EXERCISE DETAILS >> Return a verbatim reproduction of each line, starting at the line with "The image size is (845, 684)." and ending at the last line of the listing below.

DATA EXTRACT >>
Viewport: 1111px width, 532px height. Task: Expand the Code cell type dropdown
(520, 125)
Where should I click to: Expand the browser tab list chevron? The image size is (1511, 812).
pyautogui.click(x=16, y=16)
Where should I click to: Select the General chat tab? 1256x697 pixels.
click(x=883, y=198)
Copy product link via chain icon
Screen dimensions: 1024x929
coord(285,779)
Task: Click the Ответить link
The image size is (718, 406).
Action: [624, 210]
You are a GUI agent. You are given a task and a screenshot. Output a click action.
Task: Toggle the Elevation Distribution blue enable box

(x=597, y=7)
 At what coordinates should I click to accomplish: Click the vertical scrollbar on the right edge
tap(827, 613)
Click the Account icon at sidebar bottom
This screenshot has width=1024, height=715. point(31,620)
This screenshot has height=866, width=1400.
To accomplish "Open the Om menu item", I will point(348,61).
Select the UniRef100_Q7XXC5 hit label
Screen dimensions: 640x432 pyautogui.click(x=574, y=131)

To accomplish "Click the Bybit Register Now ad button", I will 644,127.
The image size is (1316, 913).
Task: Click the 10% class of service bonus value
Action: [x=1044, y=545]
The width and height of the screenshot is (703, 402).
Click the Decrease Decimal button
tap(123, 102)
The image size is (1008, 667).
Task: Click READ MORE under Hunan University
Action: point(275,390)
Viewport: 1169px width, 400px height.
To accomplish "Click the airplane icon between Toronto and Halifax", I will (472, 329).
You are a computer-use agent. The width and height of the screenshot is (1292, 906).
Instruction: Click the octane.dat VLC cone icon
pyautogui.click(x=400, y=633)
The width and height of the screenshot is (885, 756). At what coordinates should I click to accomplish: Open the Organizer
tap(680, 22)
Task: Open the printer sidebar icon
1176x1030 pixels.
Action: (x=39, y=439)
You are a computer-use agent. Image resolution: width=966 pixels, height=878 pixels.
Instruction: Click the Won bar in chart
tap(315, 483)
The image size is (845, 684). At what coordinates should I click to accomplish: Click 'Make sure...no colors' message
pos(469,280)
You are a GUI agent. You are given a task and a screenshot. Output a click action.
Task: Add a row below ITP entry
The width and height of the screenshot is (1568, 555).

WORKED SOLUTION >>
The image size is (845, 684). At what coordinates should I click to accomplish: Click 'Make sure...no colors' message
pos(469,280)
You are a GUI agent. You are given a task and a screenshot. Output a click action.
Task: Add a row below ITP entry
The width and height of the screenshot is (1568, 555).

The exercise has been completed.